満足度★★★★
大変笑えた。山村の過疎の老夫婦宅に、東京にいて何年も帰らない息子の、部下を名乗る男がやってくる。オレオレ詐欺師らしい。老父は金に困っているなら仕事を紹介するといい、それがなんと「ロシアのスパイ」。金髪美人にロシア語を習える、という。怪しげなロシア語まで操り、爆笑した。
いっぽう、近所の親子三人が用もないのに何度も来る。最初は詐欺師に、息子の部下なら息子の似顔絵をかけという。詐欺師を追い詰めるかと思うと、だんだんこの親子自体がおかしなことを言い始める。別々にやってきては、息子は両親がボケ始めえてるといい、両親は息子が若年性アルツハイマーだという。互いに、相手が逃げた、行方不明だと言っては助けを求めて、混乱させる。
かと思うと、別の村人が「この家の息子は死んだ。あんた調査が足りない」といい出し、老妻は「いや、生きてる。今海外で商社マンだ」と。
いつの間にか、詐欺師は家の息子に扱われ、甲斐甲斐しく朝食を作る…。
同じ人でも、出てくるたびに言うことが変わる。コントの連続のようで、笑いにはことかかないが、なにが真実かというと、つかみどころがない。すべての解釈をするりとかわす、軟体動物のような舞台。老人役の三人が、自然体でユーモアがあって良かった。これは痴呆化(高齢化)進む日本の桃源郷かもしれない。ボケても人は幸せに生きていけると。

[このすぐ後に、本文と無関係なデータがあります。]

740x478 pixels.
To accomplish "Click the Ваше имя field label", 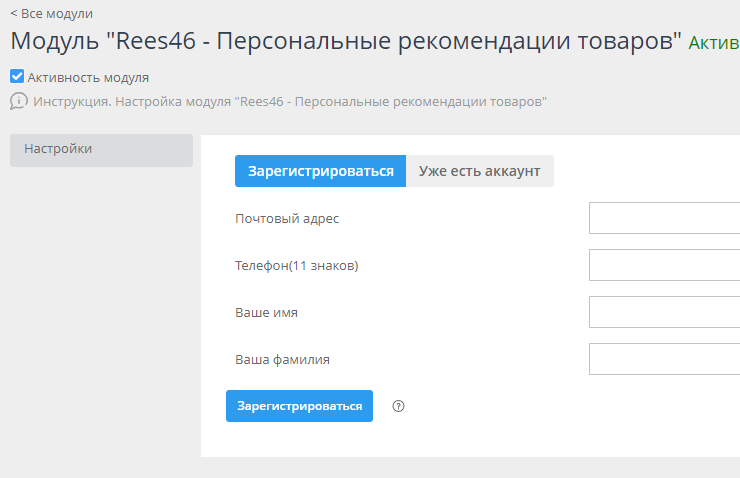I will coord(266,312).
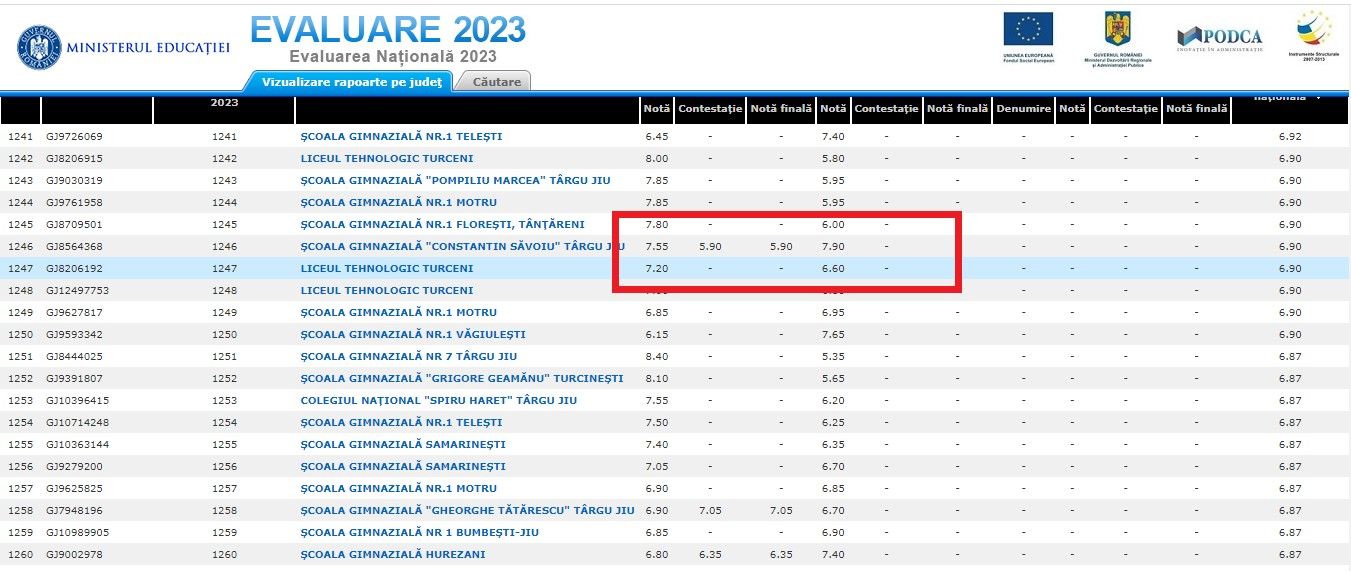The image size is (1351, 571).
Task: Switch to the Căutare tab
Action: 496,82
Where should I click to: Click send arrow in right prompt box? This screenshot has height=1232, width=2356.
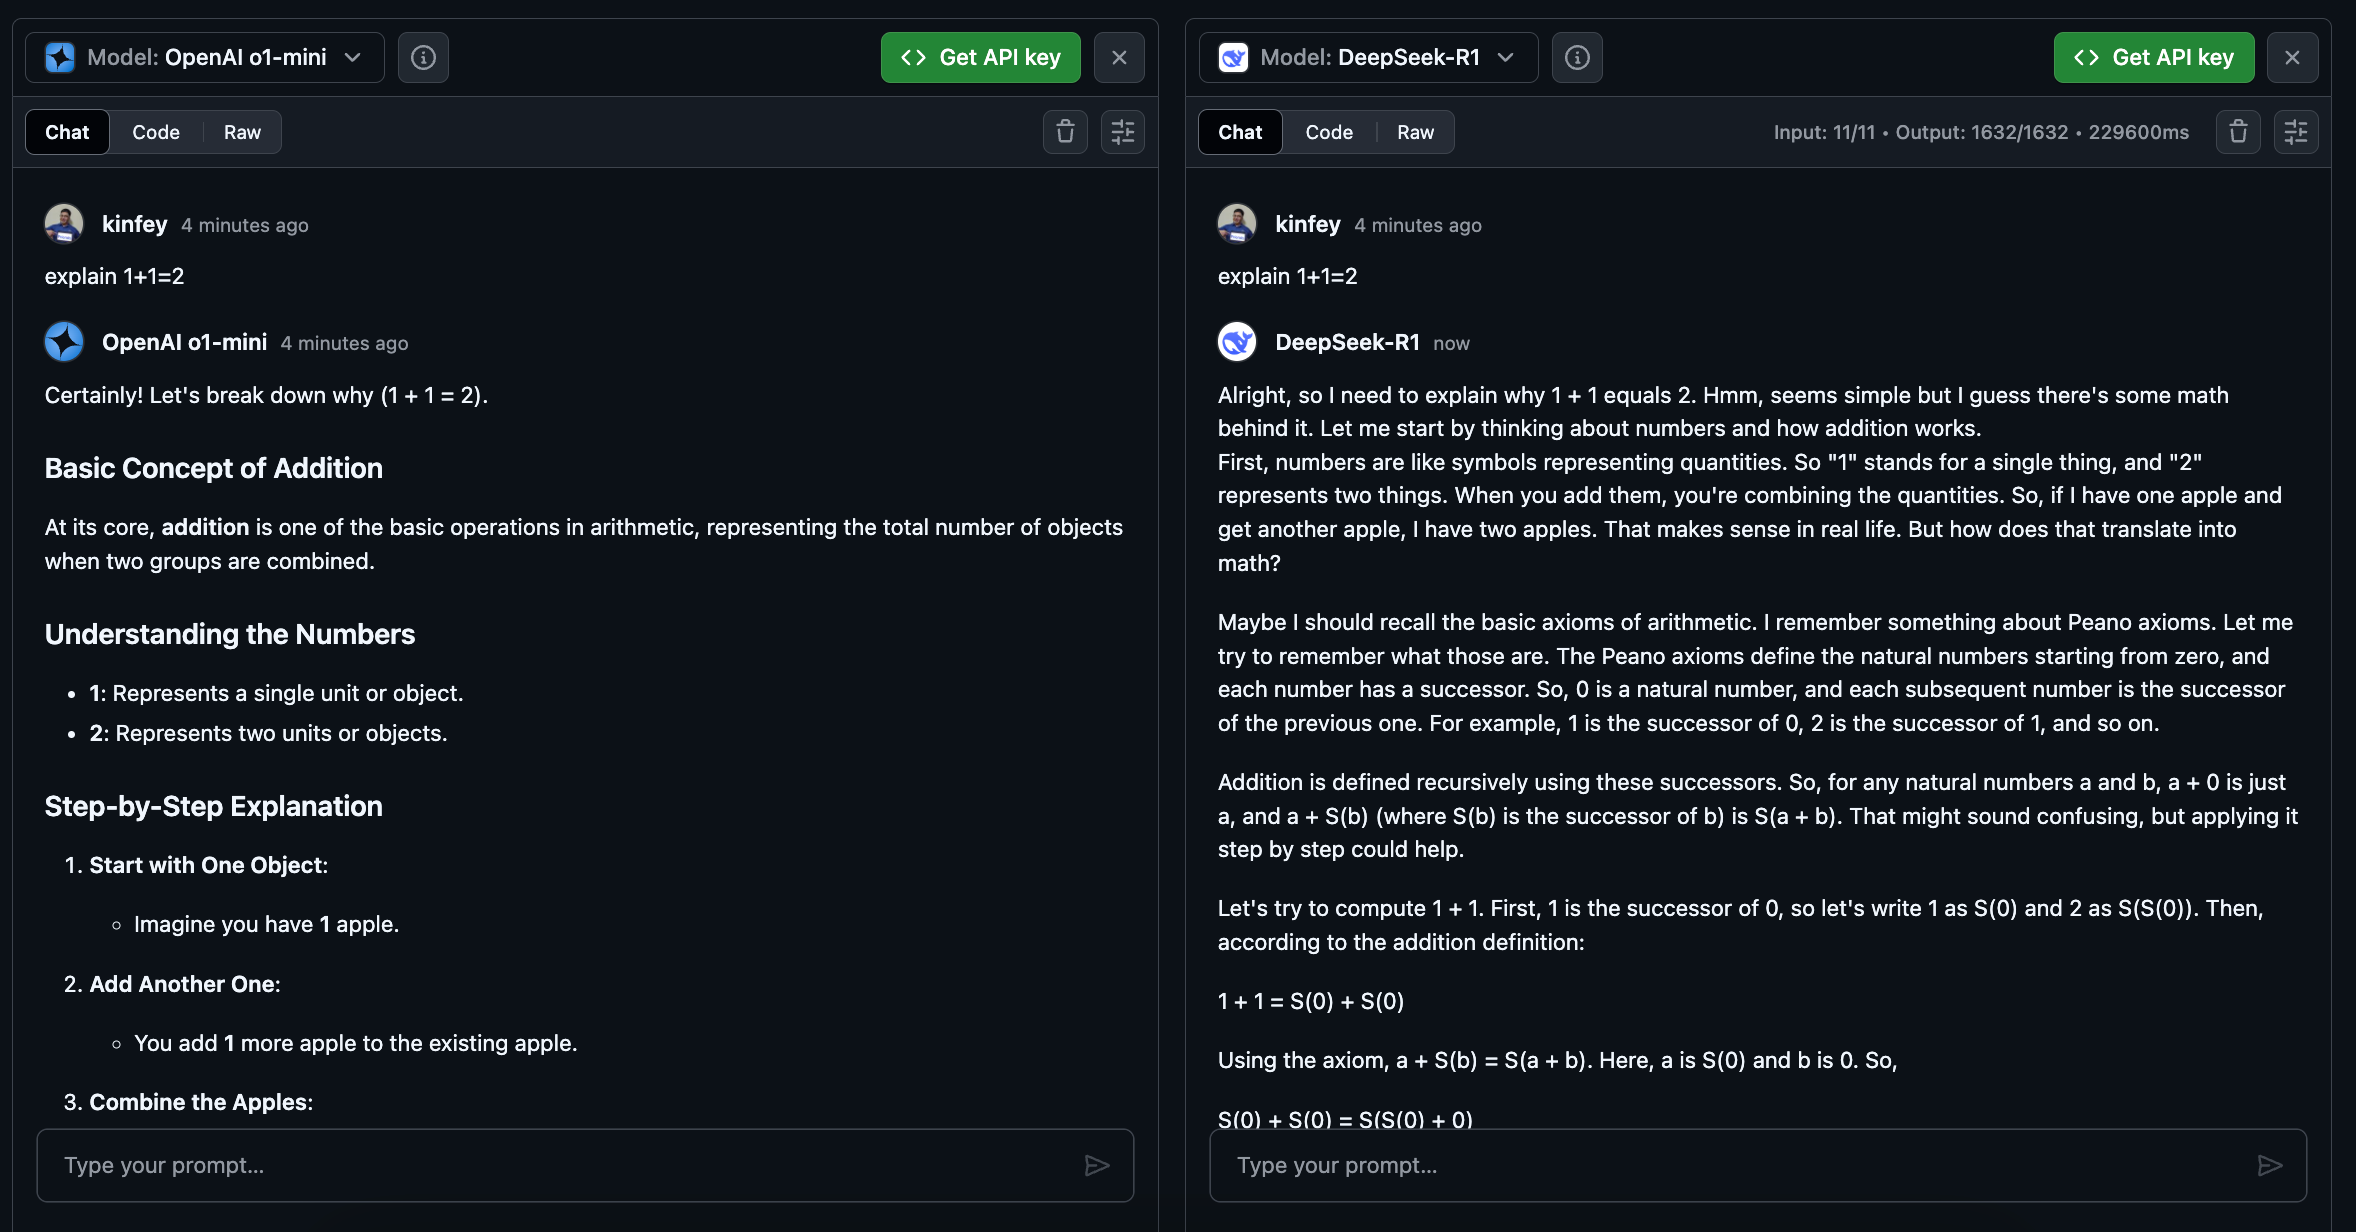pyautogui.click(x=2270, y=1165)

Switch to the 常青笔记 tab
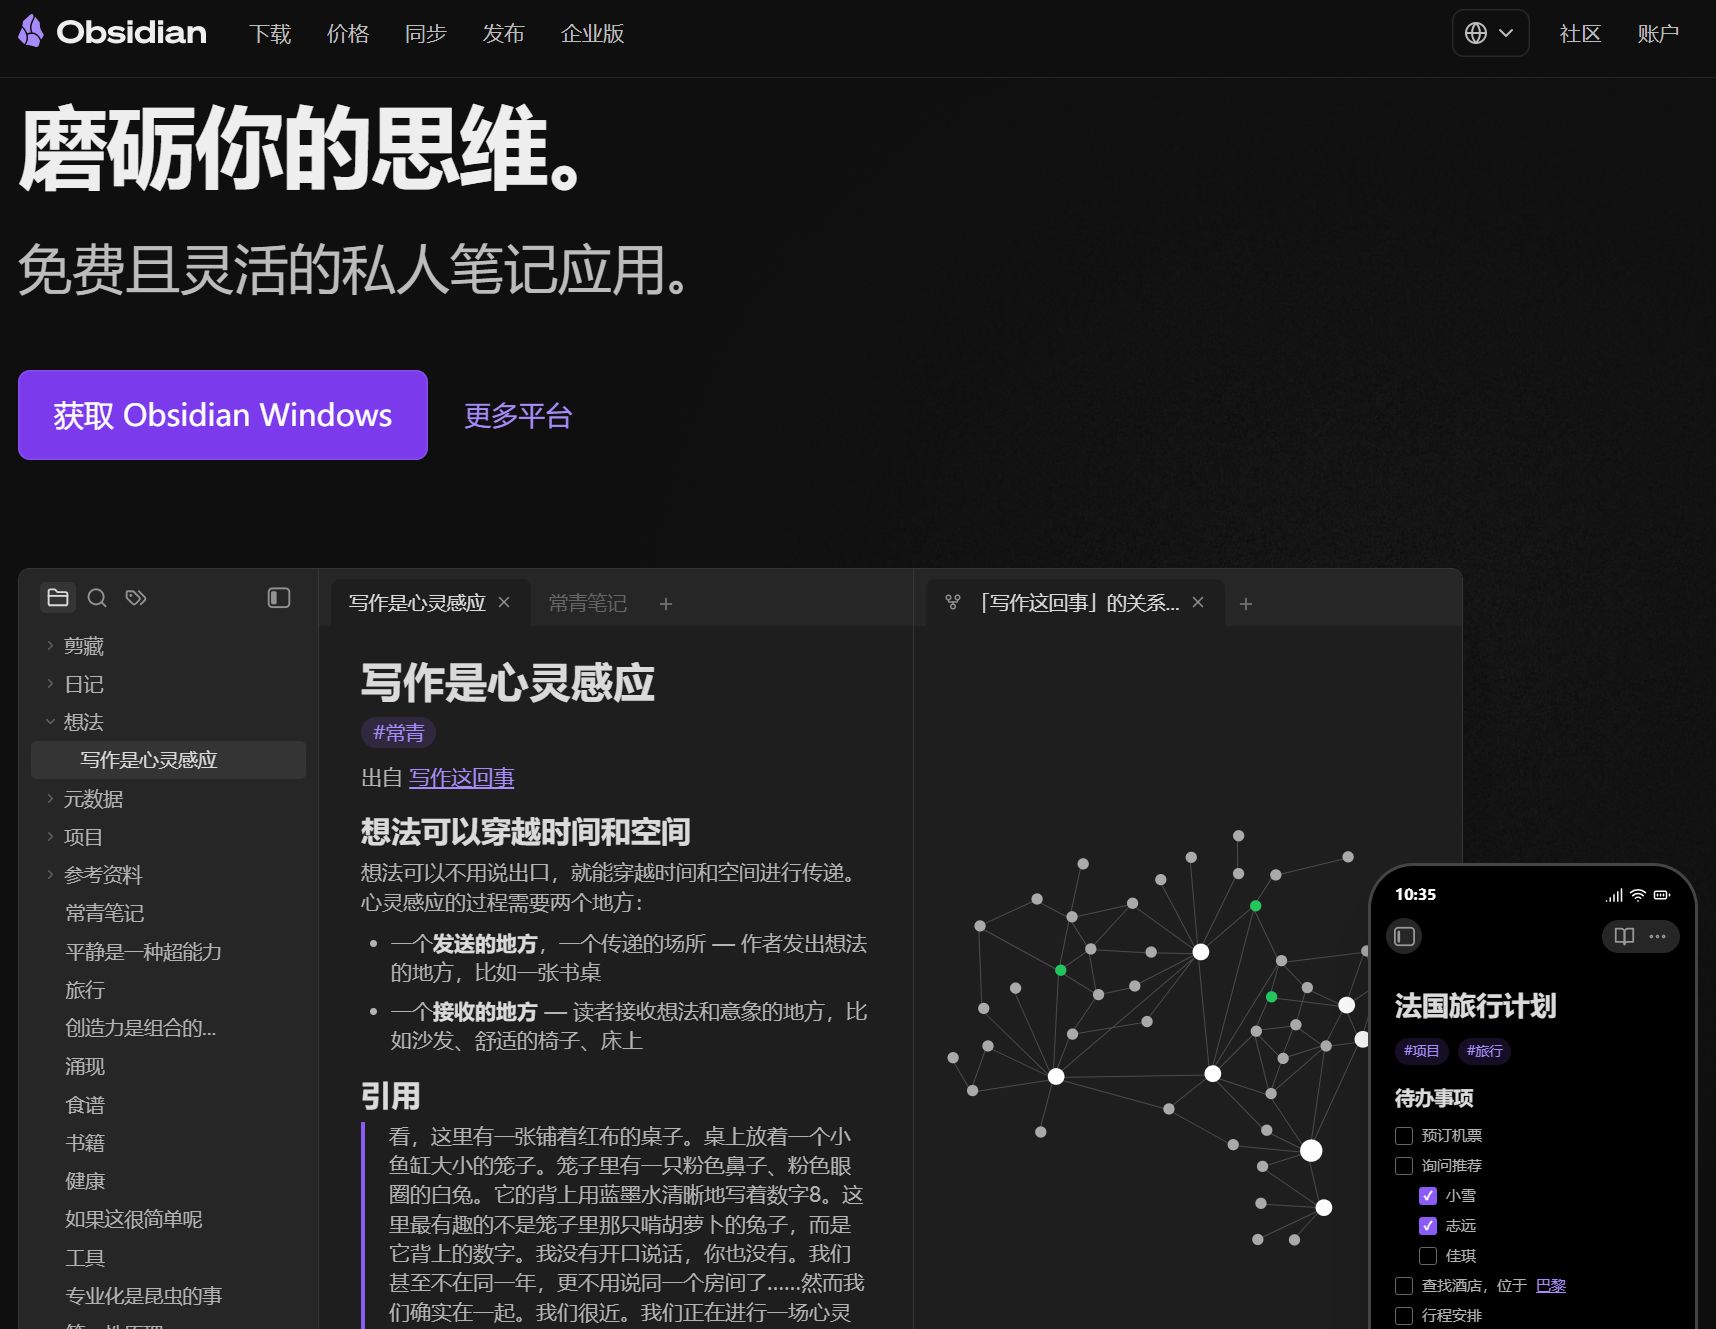pyautogui.click(x=587, y=602)
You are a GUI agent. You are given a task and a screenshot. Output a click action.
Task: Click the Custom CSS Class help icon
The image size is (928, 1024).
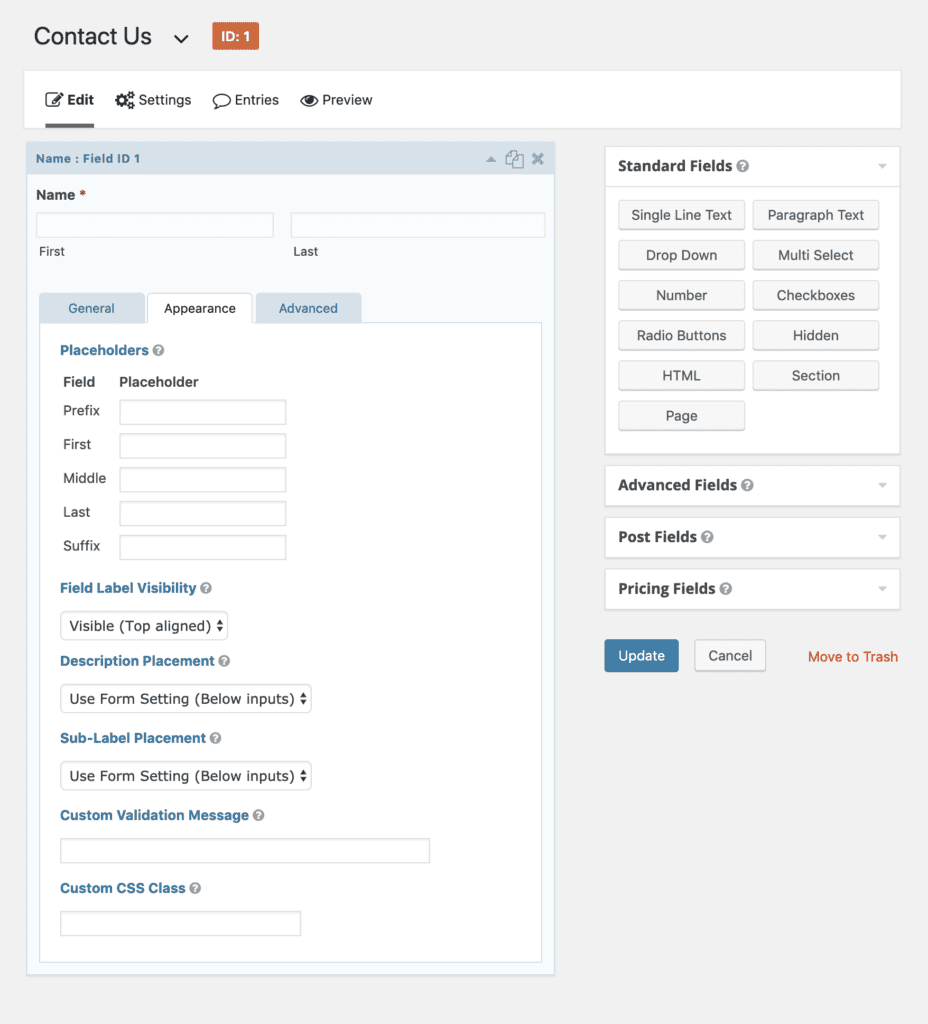tap(195, 889)
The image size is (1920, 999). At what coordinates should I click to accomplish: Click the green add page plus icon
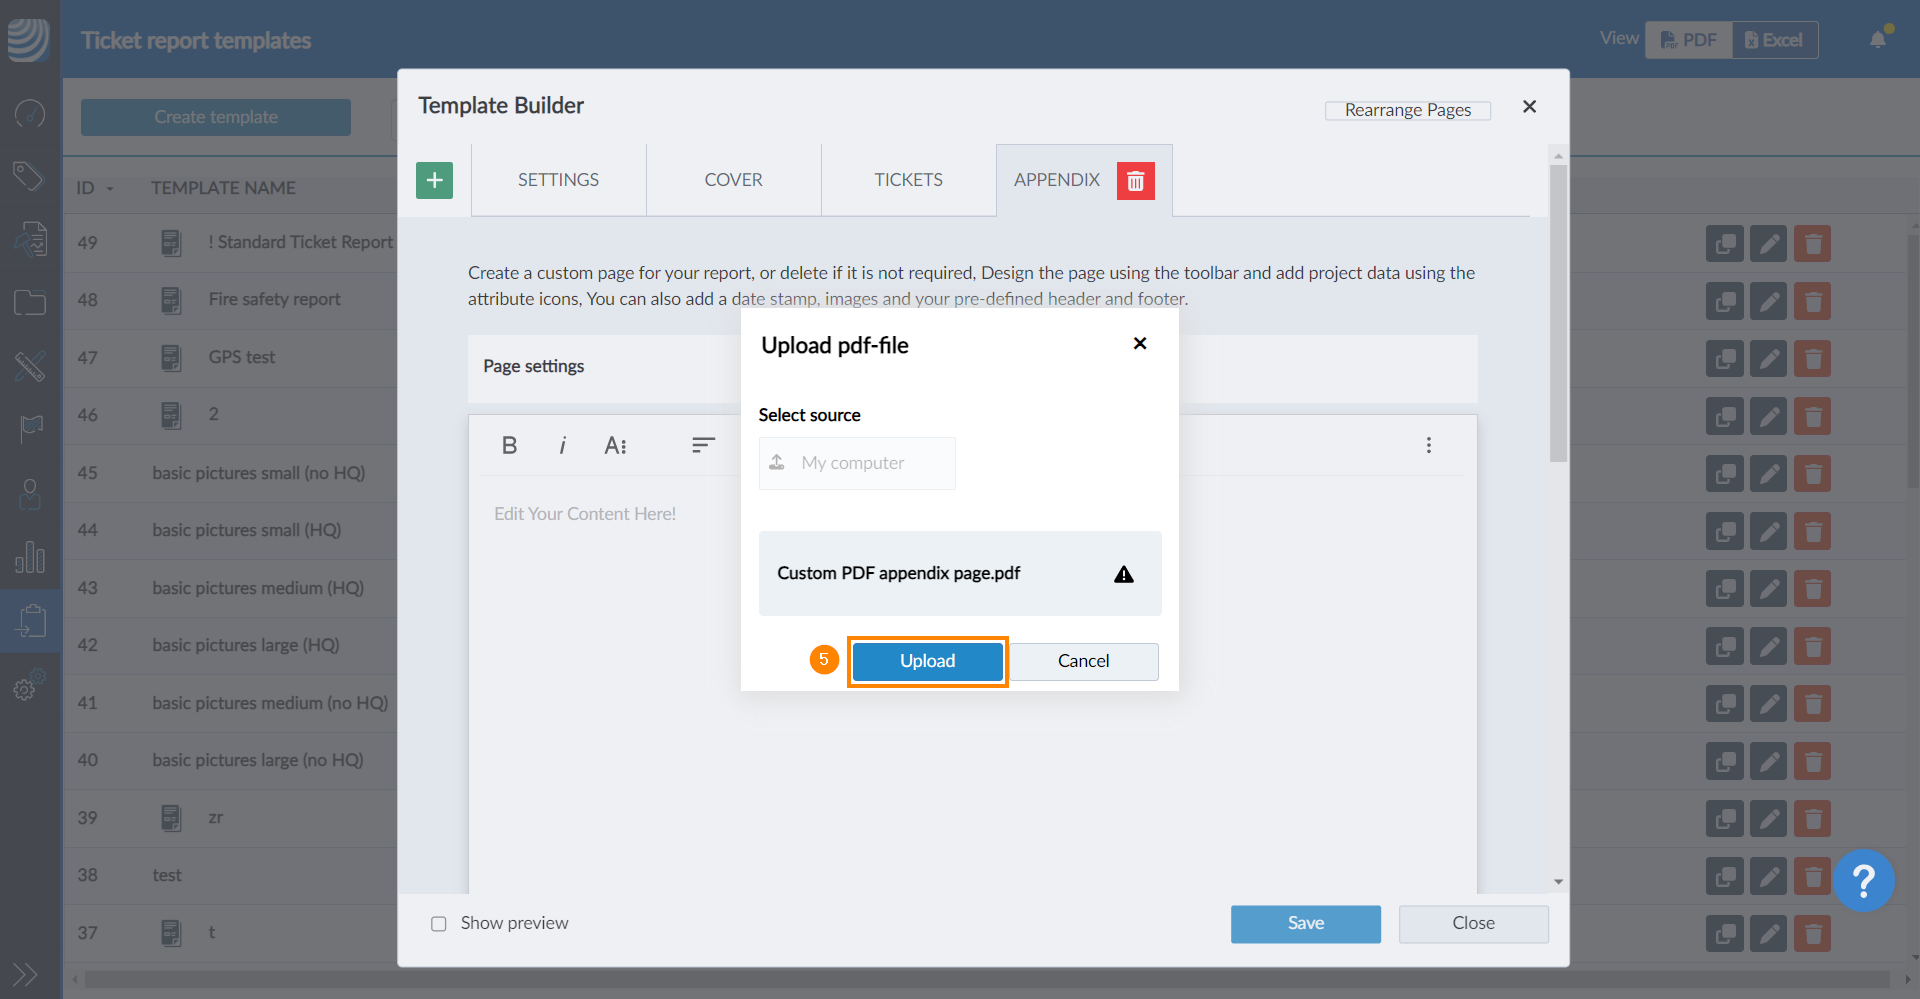(434, 180)
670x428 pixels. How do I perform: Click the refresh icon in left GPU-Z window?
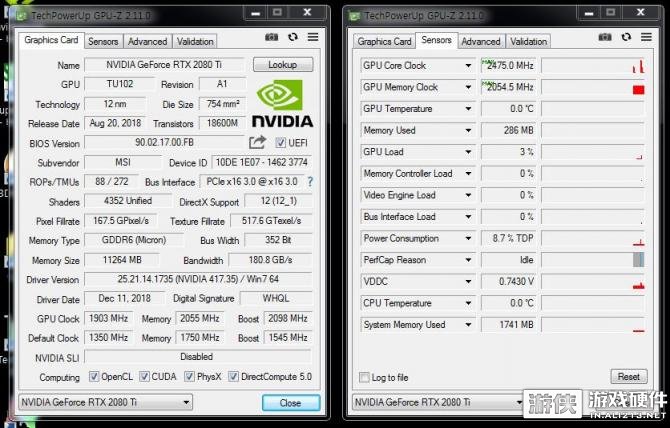point(293,37)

途中の場面の区切りに、テレビの甲子園中継の音が効果的に使われていた。冒頭の老人の会話からして「加山雄三と歌丸は同じ歳だぜ」「嘘だろ」と、懐かしい昭和ネタでくすぐっていた。歌丸が司会の「笑点」といい、甲子園テレビ中継と言い、古き良き時代のノスタルジーをくすぐる。高齢者を描くツボにはまっていた。